Google gear helps create virtual tours of Georgia sites
MACON, Ga. (AP) — Miles of central Georgia trails and some of Macon’s most prominent historic landmarks can now be toured online on Google Maps.
Ocmulgee National Monument Superintendent Jim David says anyone with an internet connection can take a virtual journey to the top of the mounds and get 360-degree views of the places they’re walking.
The views were captured with a Google Street View Trekker — a 45-pound backpack with an attached pole topped with a green sphere holding eight cameras, the Telegraph reported .
The device was on loan from Google to the Ocmulgee National Monument Association, a nonprofit working to bring recognition to the 700-acre park that’s been occupied by humans since the Ice Age.
The equipment was also used to create tours of Rose Hill Cemetery, Fort Hawkins and Amerson River Park.
“I saw that other national parks in other cities were doing this to try to encourage tourism,” said Billie Coleman, a volunteer for the park’s association who came up with the idea to apply for the Google Street View Trekker. “I thought it would be a great way to showcase a lot of the mounds so people could experience what it was like to be there even if they were never able to come experience this site here.”

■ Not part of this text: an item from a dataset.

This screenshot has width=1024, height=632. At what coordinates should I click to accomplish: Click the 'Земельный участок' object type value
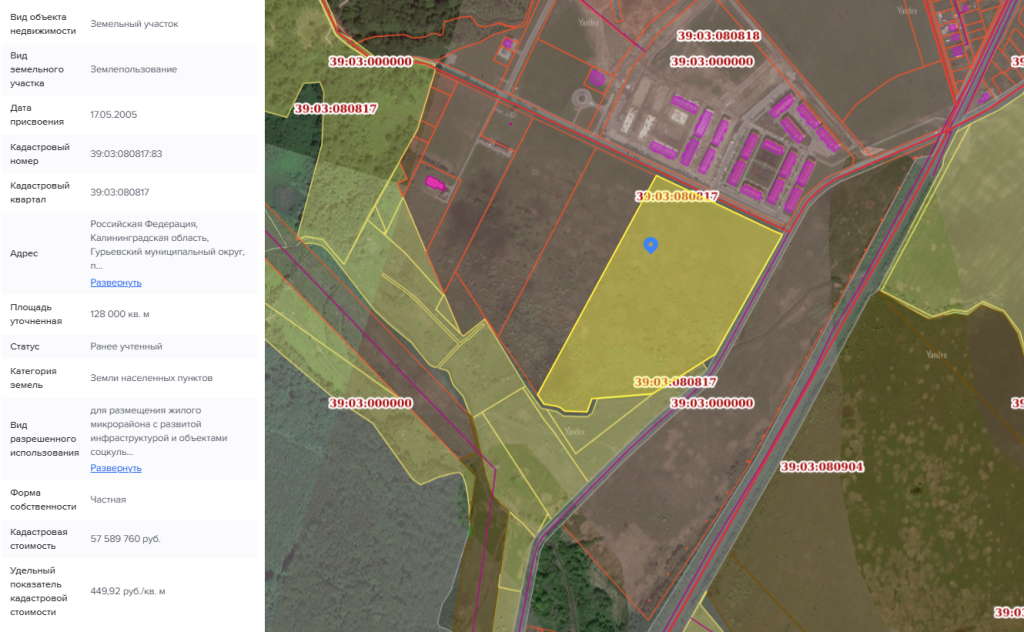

Employees of NewTown Macon and the Macon-Bibb Parks and Recreation department helped trek the other sites. Google published the virtual tours online about a year after the trails were trekked.
“Anytime there is an additional tourism offering for people who are visiting, as well as residents of Macon, I think is great,” said Valerie Bradley, director of communications for the Macon-Bibb County Convention & Visitors Bureau.
Sights at Rose Hill Cemetery on Riverside Drive include mausoleums, obelisks and wrought-iron-ringed plots. The cemetery is the final resting place for some of Macon’s most prominent residents, including some of the original members of the Allman Brothers Band, famous architects and masons.
Fort Hawkins was built in 1806, when Georgia was still mostly frontier wilderness, for protection against Native Americans and invasions by the Spanish, British and French, the Macon newspaper reported. It was where militiamen and federal troops were trained for battle, and it is often referred to as the birthplace for modern-day Macon.
Amerson River Park was still being developed when images of it were captured in 2016. The area, on the banks of the Ocmulgee River, was once home to the city’s water treatment plant, which was destroyed in the flood of 1994.